Cat on a Hot Tin Roof
Tennessee Williams prescribed fastidious detail for the Mississippi mansion at the dark heart of his play about a privileged family living in lies and hidden contempt.
Kip Williams with designer David Fleischer sweeps it away for the empty stage he so often prefers, except for an island of mixed period, mirrored furniture. It outlines the sexless bedroom of the favoured son, Brick, a sports star turned drunk, and his frustrated wife, Maggie.
Maggie is the cat on a hot tin roof. She’s played brilliantly by an agile Zahira Newman, dominating the first half as she prowls and cajoles around her husband’s sexual withdrawal, but staying on that roof long enough to win the mansion.
It’s the birthday of plantation magnate Big Daddy and he’s supposedly just been given a reprieve from a deadly cancer prognosis. His bustling wife and his older, neglected, son, Grooper (Josh McConville) and his covetous wife Mae (Nicki Shiels) and their four wonderfully monstrous children all gather to ‘celebrate’ with cake – along with the ineffectual local preacher (Peter Carroll) and a cowardly doctor (Anthony Brandon Wong).
Williams’ mesmerising Southern language, lilting and delusional then foul-mouthed and violent, uncovers through hints and counter-gossip the lies of this family.

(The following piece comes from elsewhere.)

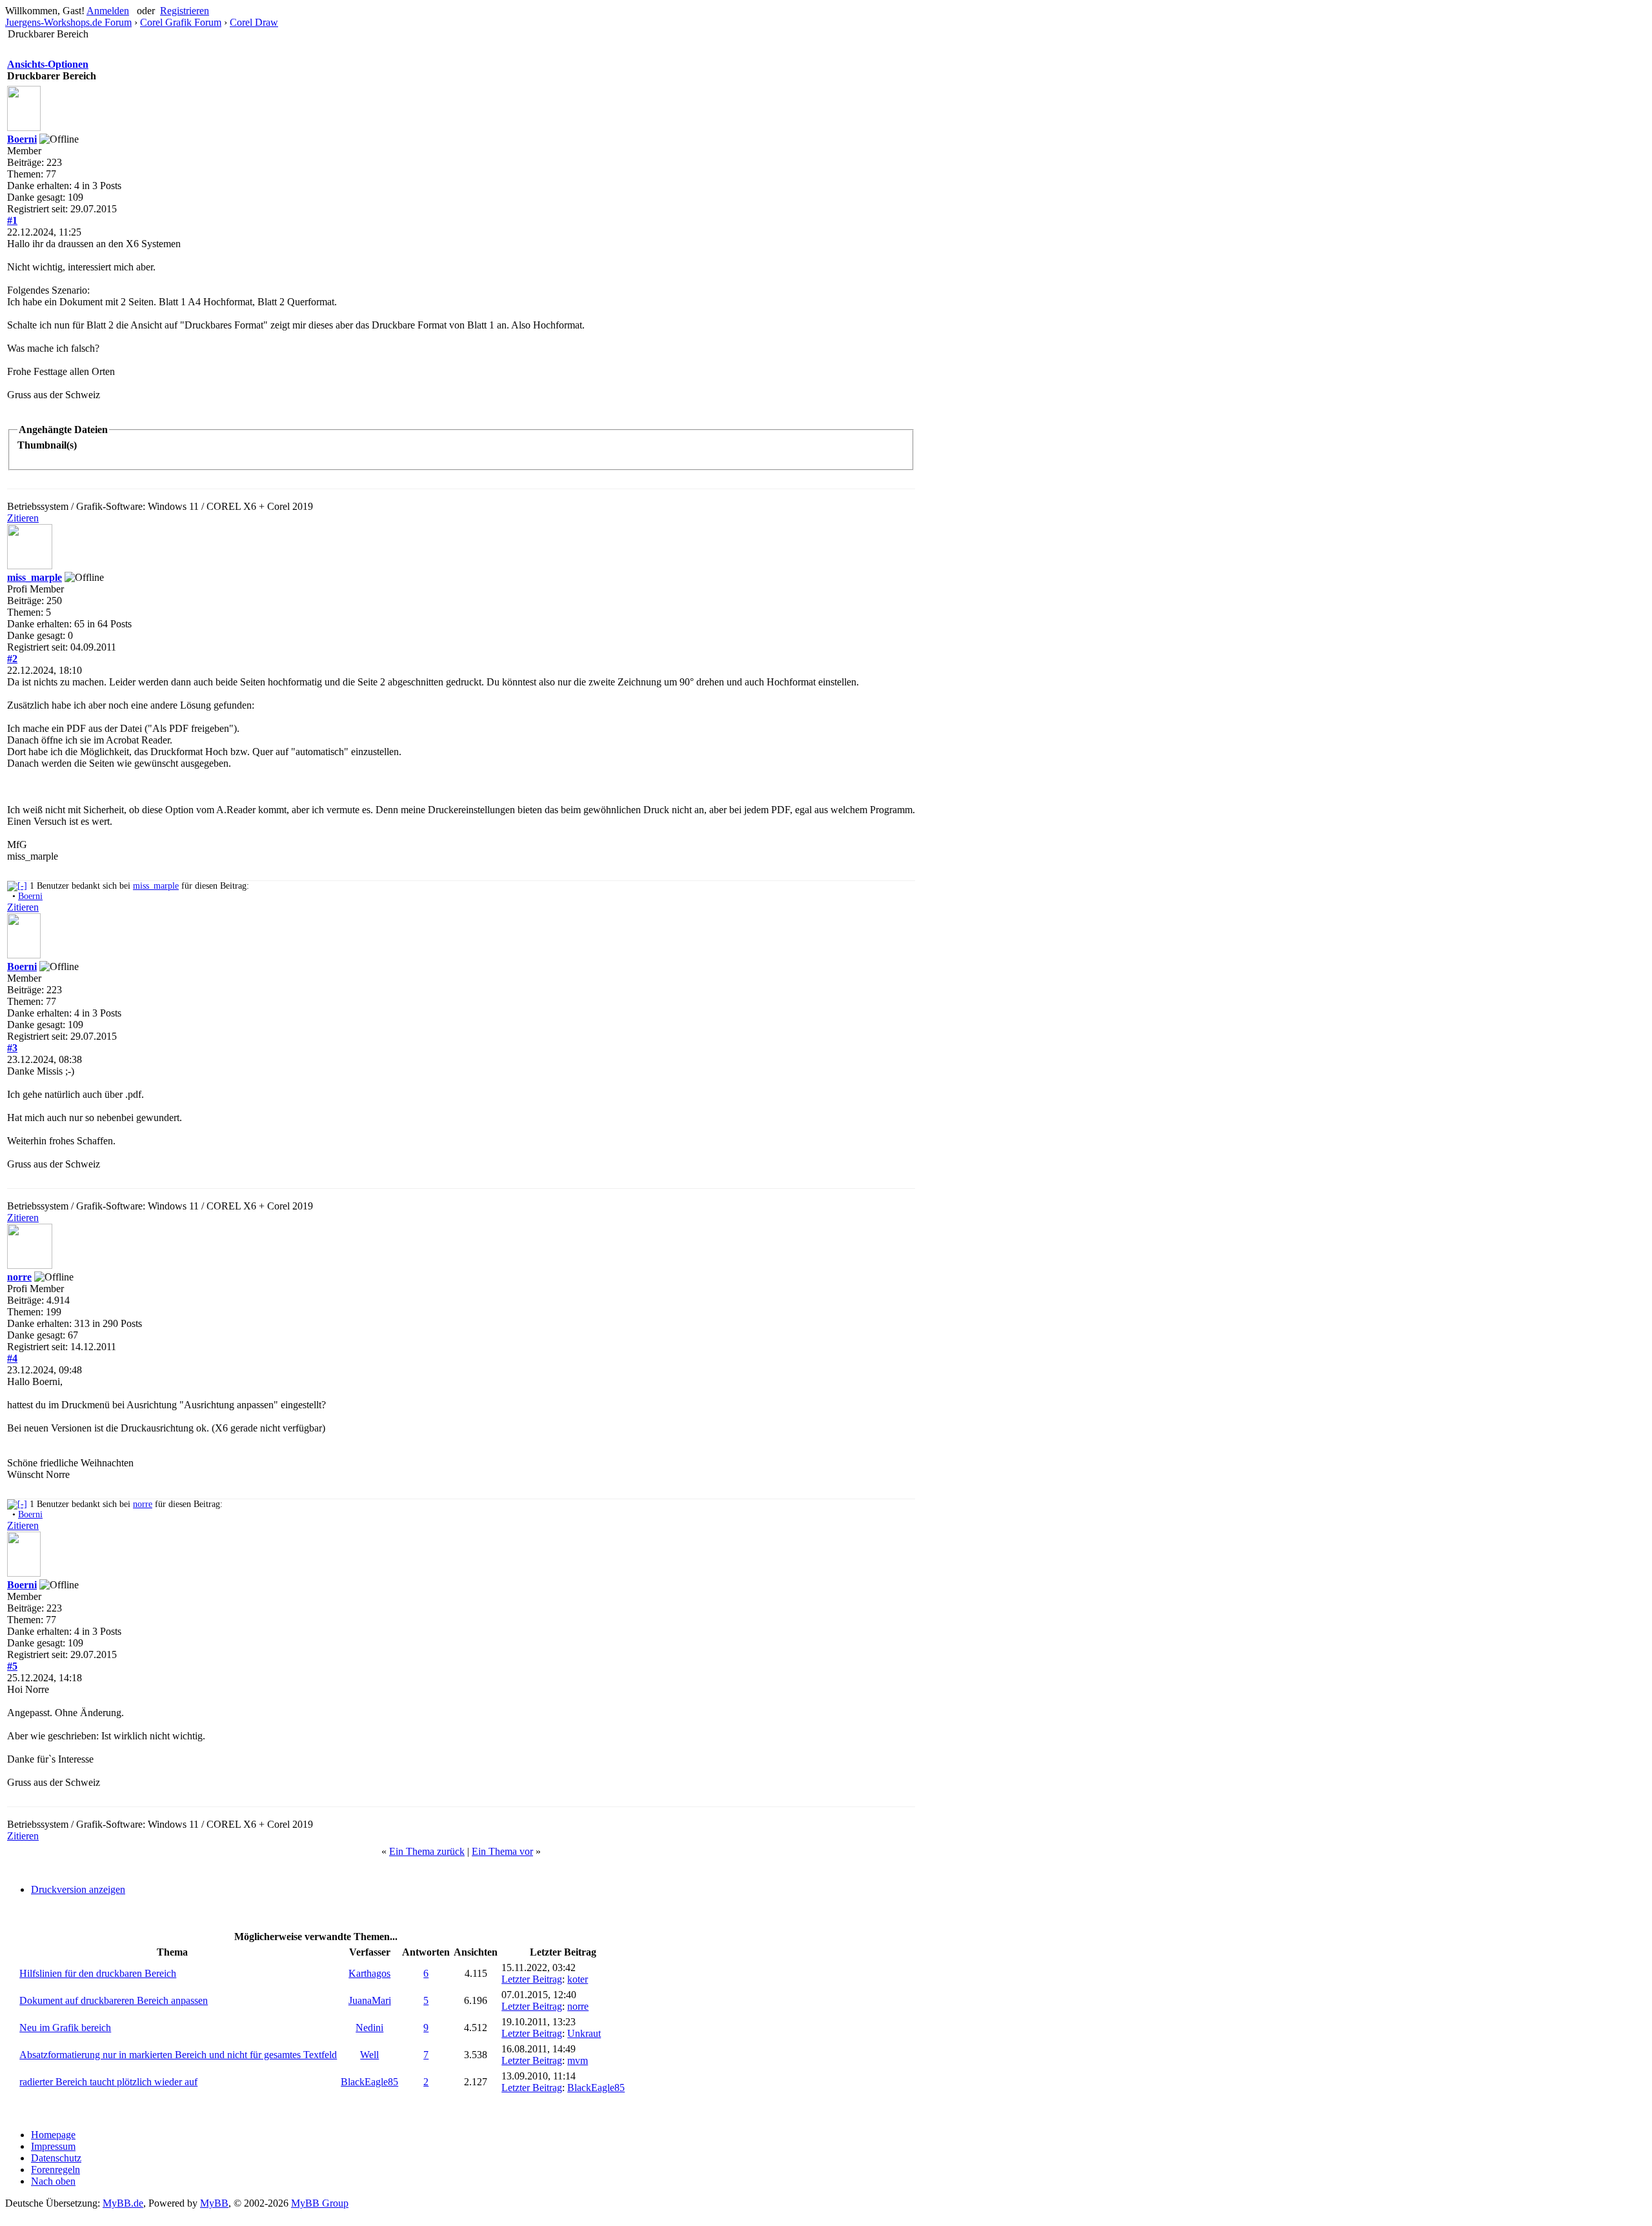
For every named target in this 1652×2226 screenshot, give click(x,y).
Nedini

Often they lurk in the shadows beyond the furniture, eavesdropping. But Tennessee structures his focus so that each have the spotlight.
Huge Weaving brings awesome power, even a brusque empathy, to Big Daddy, a giant with a foot in the grave and demanding the truth. His greatest contempt is for ‘fat-arsed’ Big Mummy, played by the celebrated Pamela Rabe but with less nuance than expected. Daddy’s greatest love is for Brick. Harry Greenwood is perfect as the lanky defeated star, escaping into drink from self-loathing after an abandoned homosexual love. It’s tears and thrills to watch these two (father and son in real life) pull the scab off that one.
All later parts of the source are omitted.